The FDA/CDC approved the Pfizer vaccine for kids ages 12-15 (previously, the vaccine was approved for those 16 and older). About 55% of the eligible population (12 and older) has had at least one shot. Further good news from via polling data by YouGov/Economist shows vaccine hesitancy is declining, which hopefully will improve actual vaccine take-up.
- SEP- The Biden Administration announced that over 1 million individuals signed up during the SEP in the Healthcare.gov states.
- Inside Health Policy reported that HHS is considering a new rule that would limit (but not ban) short-term duration plans.

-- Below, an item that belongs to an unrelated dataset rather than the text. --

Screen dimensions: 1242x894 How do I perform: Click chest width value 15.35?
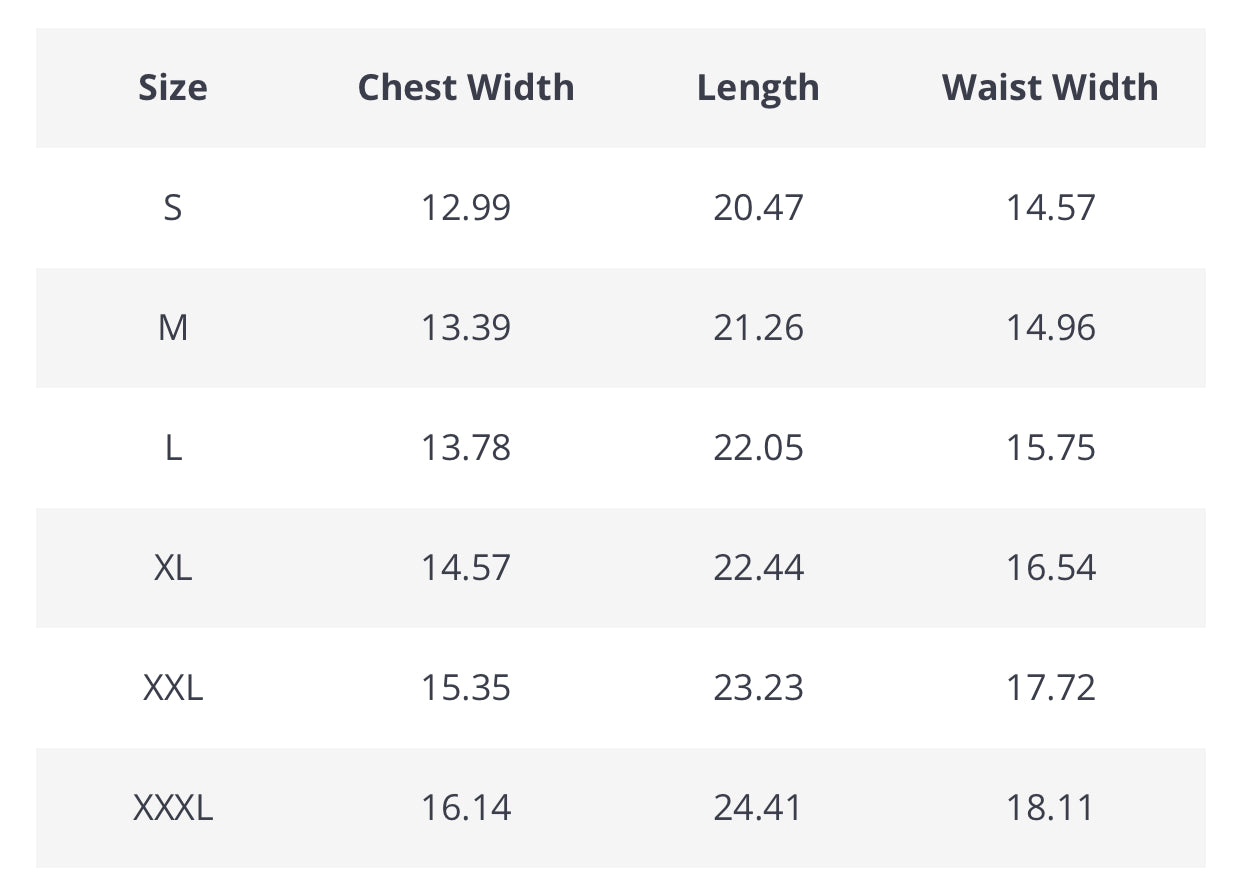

- Charles Gabba notes that there is some evidence that improved retention (higher effectuation, lower attrition) could result in Exchange enrollment being at an all-time high in 2021.
- Wakely released its summary of the 2022 ACA Final Payment Notice.
- OMB is reviewing a proposed Medicaid Rule that would revise/change the previously released Trump-era Medicaid best-price rule.
- Rx Transparency – New Analysis from Capital Rx and 3 Axis Advisors, found that increasing prescription price transparency would save millions for Medicaid plans.
- Medicaid Expansion – Two news items on Medicaid Expansion:
- Missouri’s Governor dropped his plan to expand Medicaid after Missouri’s legislature refused to provide Medicaid expansion funding. The result is that the Medicaid Expansion date of July 1st is in doubt, and advocates will turn to a lawsuit to force the state to expand its Medicaid program.
- Advocates are focusing their efforts on expanding Medicaid via ballot initiative in Mississippi. It’s been increasingly hard to expand Medicaid via ballot initiative as in recent years, many states have increased the threshold that is needed to enact Medicaid expansion.
- Axios reported on new data from the government released this week. Health care employment trends remained bearish as the sector lost 19,500 nursing and residential care facility jobs and hospitals lost 5,800 jobs last month. The industry is down over half a million jobs since the pandemic started last year.